DuPont objects, however, not to language utilized by Dr. Bahnson, but instead to Mr. Freeman's "claim in the Opposition that it is 'indisputable and uncontestable in this litigation that C-8 is, in fact, a cause of testicular cancer for Class Members, which Mr. Freeman is ....' " (DuPont's Reply at 16) (quoting Pl.'s Mem. in Opp. at 20) (emphasis added by DuPont). The parties do not cite the Court to any testimony or written opinion by Dr. Bahnson where he states that C-8 is, in fact, a cause of testicular cancer for class members, nor does DuPont request exclusion of any testimony.
In his expert report, Dr. Bahnson states:
On April 15, 2012, the C8 Science Panel concluded on the basis of epidemiologic and other data available that, "among class members," "there is a probable link between exposure to C8 (also known as PFOA) and testicular cancer.... [and] [i]n addition, the expert report of Dr. David Macintosh concludes that Mr. Freeman is a Class Member due to his exposure to C8 in his drinking water, and thus at an increased risk for developing testicular cancer."
....
From my review of Mr. Freeman's deposition, as well as Dr. Macintosh's expert report, it is clear that Mr. Freeman ingested C8 contaminated water for many years beginning no later than 1993 and thus he falls into the group of people for whom C8 can cause testicular cancer."
(Bahnson Report at 6.) The phrasing Dr. Bahnson utilized in his expert report is not objectionable. The phrasing he utilizes is in accord with the contractual language the parties established in the Leach Settlement Agreement. (S.A. § 1.49: "it is more likely than not that there is a link between exposure to C-8 and [testicular cancer ] among Class Members") ( (S.A. § 1.25) ("it is probable that exposure to C-8 is capable of causing" testicular cancer ).

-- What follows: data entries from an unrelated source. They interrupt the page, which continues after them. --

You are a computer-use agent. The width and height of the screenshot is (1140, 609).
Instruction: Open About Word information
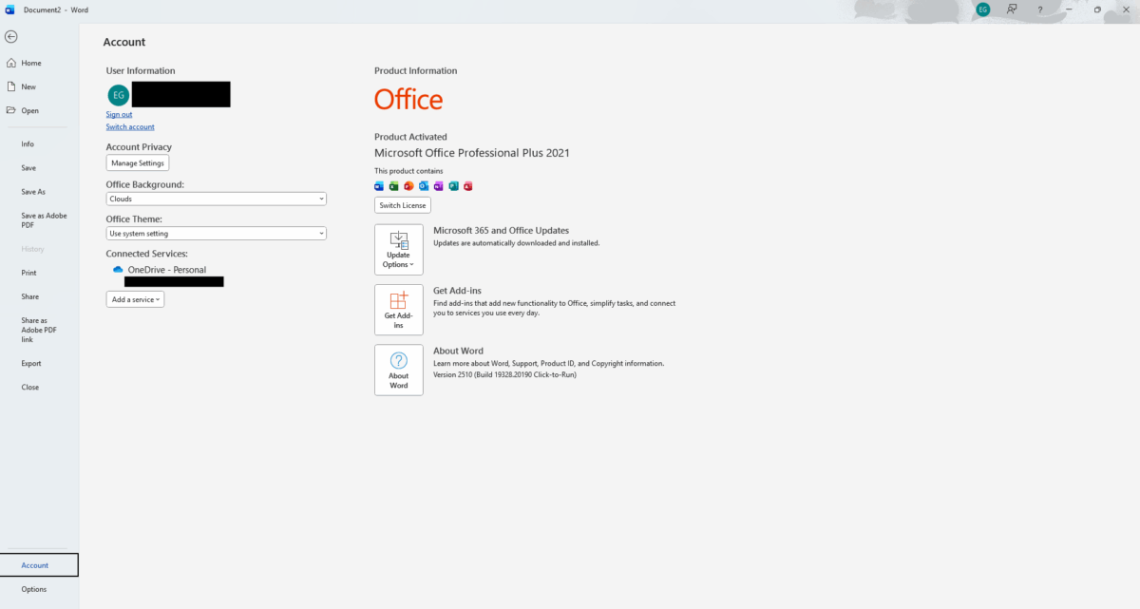tap(398, 370)
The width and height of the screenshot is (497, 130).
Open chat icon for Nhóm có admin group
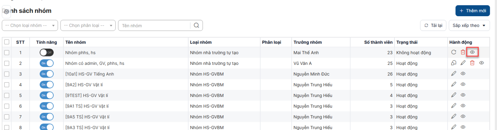[x=454, y=63]
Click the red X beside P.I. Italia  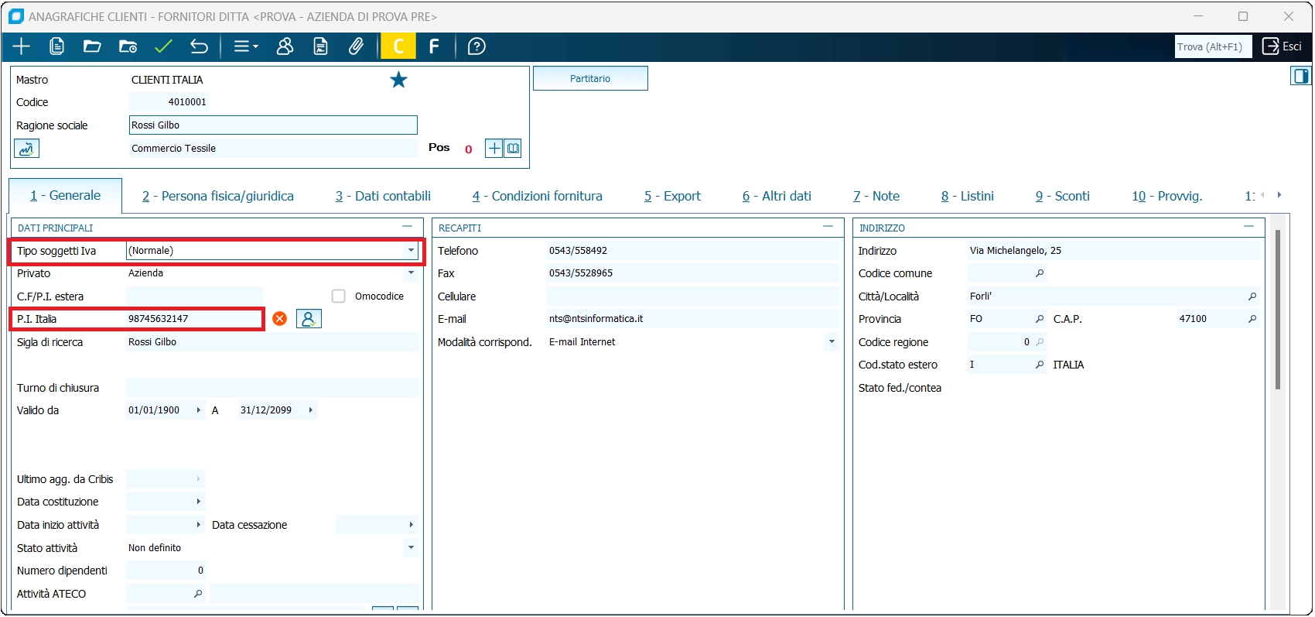click(280, 319)
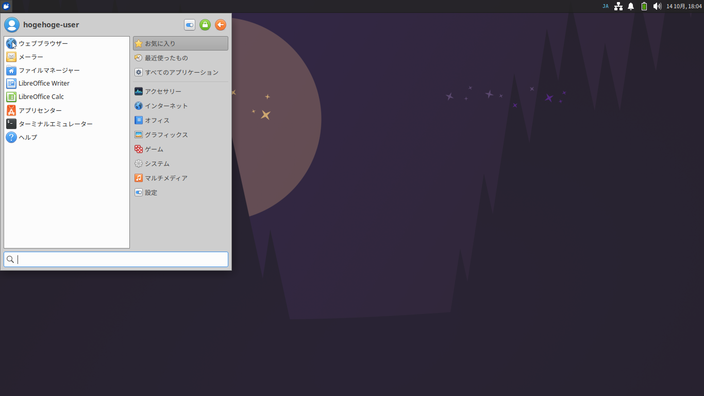Open the all-settings toggle in the menu header
The image size is (704, 396).
tap(189, 24)
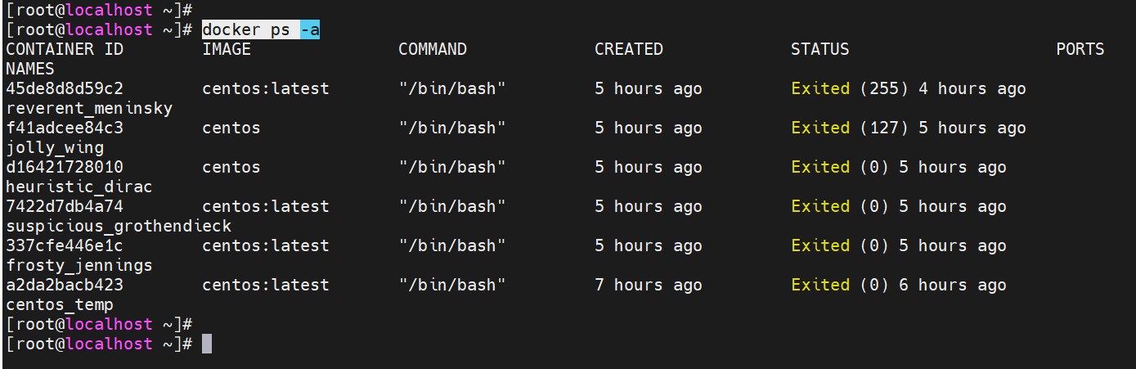This screenshot has width=1136, height=369.
Task: Click the Exited (127) status text
Action: click(850, 128)
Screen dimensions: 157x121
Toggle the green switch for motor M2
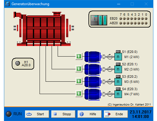point(79,69)
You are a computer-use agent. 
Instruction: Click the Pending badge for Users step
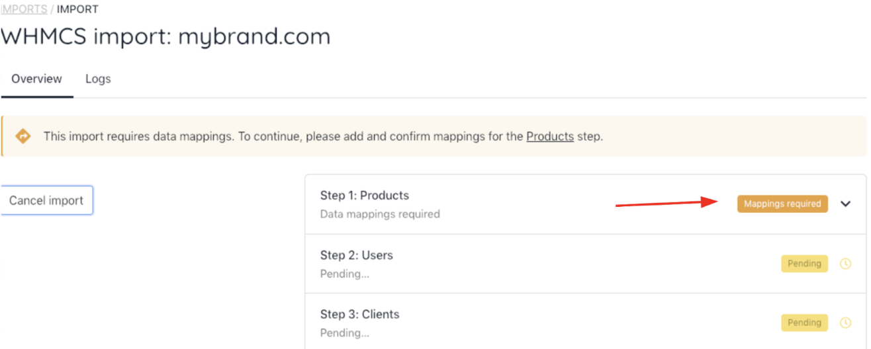(804, 263)
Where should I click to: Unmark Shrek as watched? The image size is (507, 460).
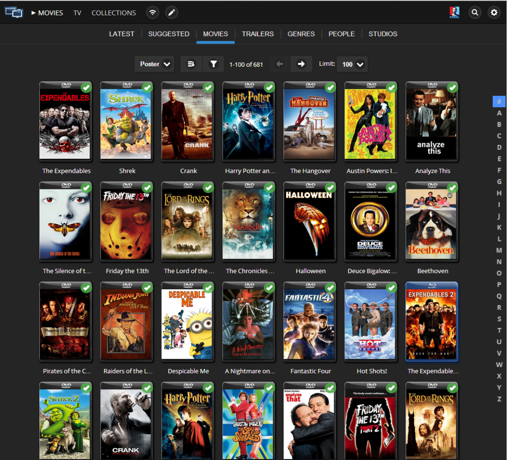147,88
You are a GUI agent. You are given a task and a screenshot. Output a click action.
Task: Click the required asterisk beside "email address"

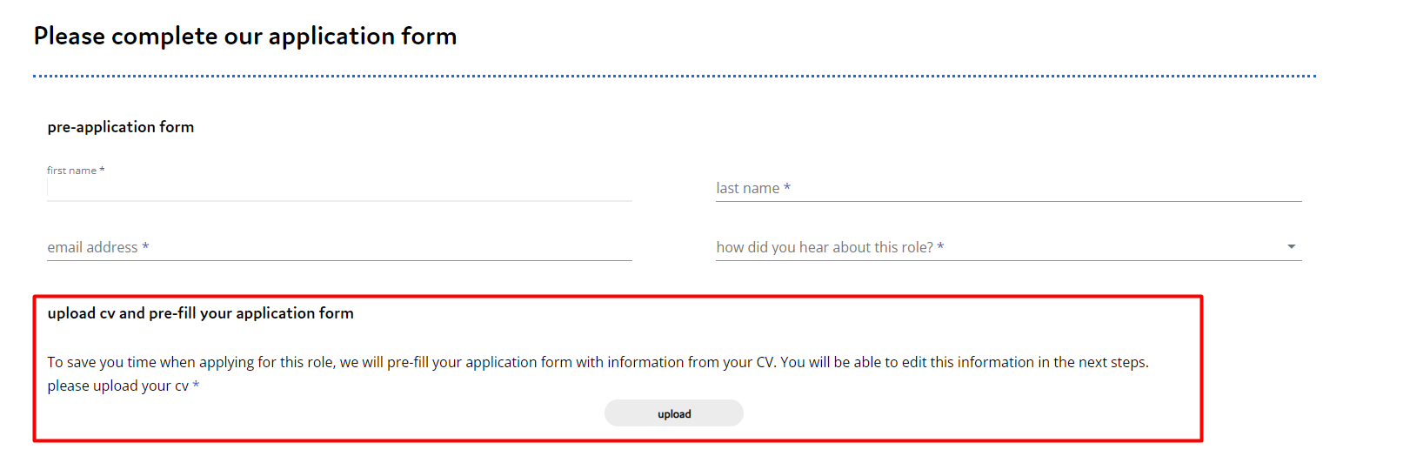tap(145, 246)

Thus, the phrasing regarding general causation and the Science Panel's Probable Link Finding is more nuanced than that used by Mr, Freeman. As guidance, the Court utilizes the statement objected to as an example, the more appropriate phrasing reflecting the Leach Settlement Agreement is that it is indisputable and uncontestable that C-8 is, in fact, capable of causing testicular cancer in the Leach Class members. And, no expert can opine that C-8 is incapable of causing testicular cancer in a Leach Class member.
IV.
In accordance with the foregoing, the Court DENIES DuPont's Motion to Exclude the Testimony of Trial Plaintiff David Freeman's Specific Causation Expert, *791Dr. Robert Bahnson. (ECF No. 4314.)
IT IS SO ORDERED.
The scientific method is "a method of research in which a problem is identified, relevant data are gathered, a hypothesis is formulated from these data, and the hypothesis is empirically tested." Dictionary.com, www.dictionary.com/browse/scientific-method.